> [Requests]:
• A. In the forum thread about the abbreviation NIS, what long form does Shilly give for NIS in the signals context?
• B. Extend the forum thread about the abbreviation NIS, picking up right after its final post.

> [Text provided]:
————————
# Ever heard of NIS?



## Bintheredunthat (6 Oct 2005)

Just wondering if anyone has ever heard this term "NIS".  It was in a lesson plan someone came across today.  Thinking it _may_ simply be a typo.  But who knows?

Pat on the back to whoever can hit me up with an answer.  References would help too.

Don't everyone refer me to the CF Abbreviations all at once now.  ;D

Bin


----------



## Shilly (6 Oct 2005)

Binthere;

 NIS = net identification sign (im sure thats why you in C&E section)
 NIS also means
 National Investigation Service
 NATO Identification System

 Hope this helps


----------



## Bintheredunthat (8 Oct 2005)

Yeah I was looking for the first one (Signals Context).

As to what exaclty it means   ???

Bin


----------



## Shilly (11 Oct 2005)

Sorry thought you just wanted the long form.
————————
> [Dataset excerpt]:

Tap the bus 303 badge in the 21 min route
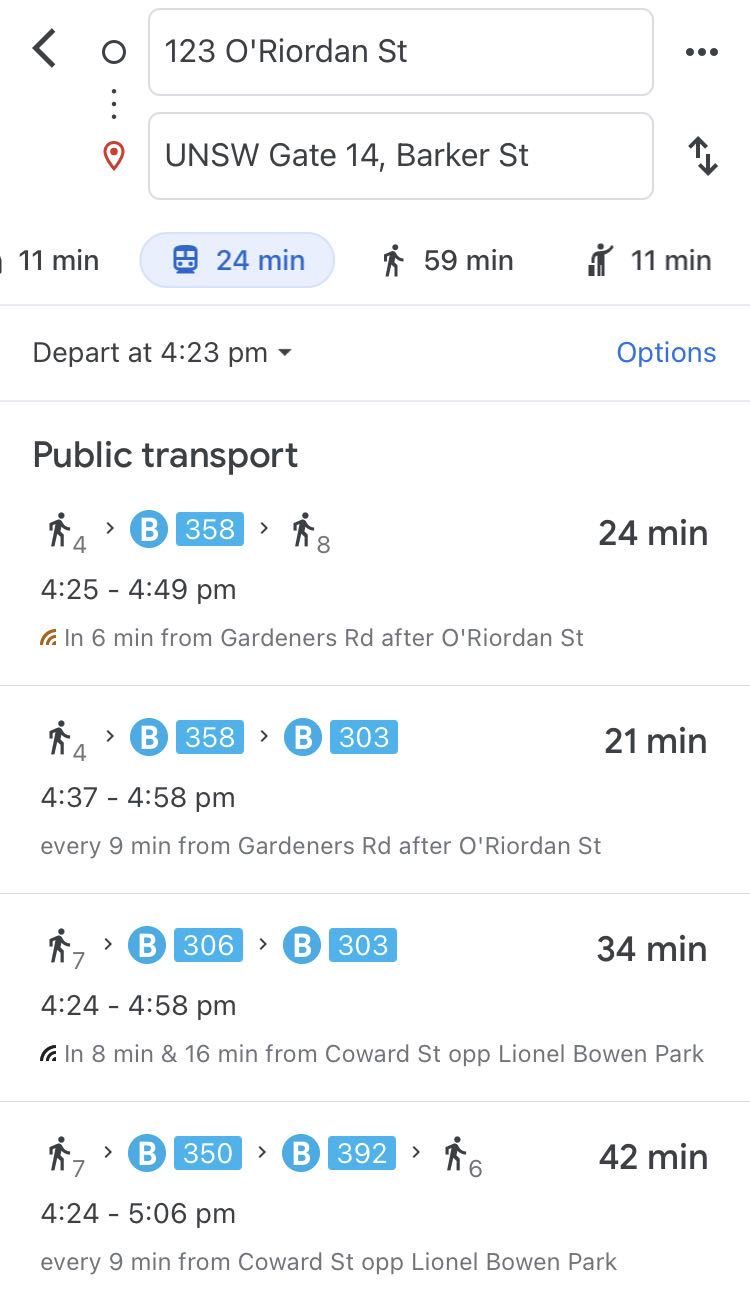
————————
> [Results for the exercise]:
• A. Net identification sign.

• B.
 An NIS is a daily changing two-letter call sign used to identify the formation net


----------



## George Wallace (11 Oct 2005)

And the Three Letter Identifier is ?


----------



## Radop (12 Oct 2005)

NIS is ussually 4 alpha numerics that are abreviated left or right.  It is ussually an HF net and is for daily changing call signs on a bde or div net.


----------



## Bintheredunthat (12 Oct 2005)

That's embarrassing.  Am I the only one who finds that with all the new information getting pushed into their head a little bit of the basics seem to seep out every now and then?  I hope not.

I so remember this term now.  Jeeze.  What next?  I'll forget my svc number??   

I guess though that with all the terms and abbreviations that have been introduced within the past 5-10 years, it's understandable.  But still............. :-[

Bin


----------



## Funkmeister (18 Oct 2005)

Radop said:
			
		

> NIS is ussually 4 alpha numerics that are abreviated left or right.  It is ussually an HF net and is for daily changing call signs on a bde or div net.



You're thinking of the net call sign. The NIS is a three letter alphabetical code that identifies a particular net.


----------



## George Wallace (19 Oct 2005)

(Tried answering last night when the system went down.)

Jeese Guys!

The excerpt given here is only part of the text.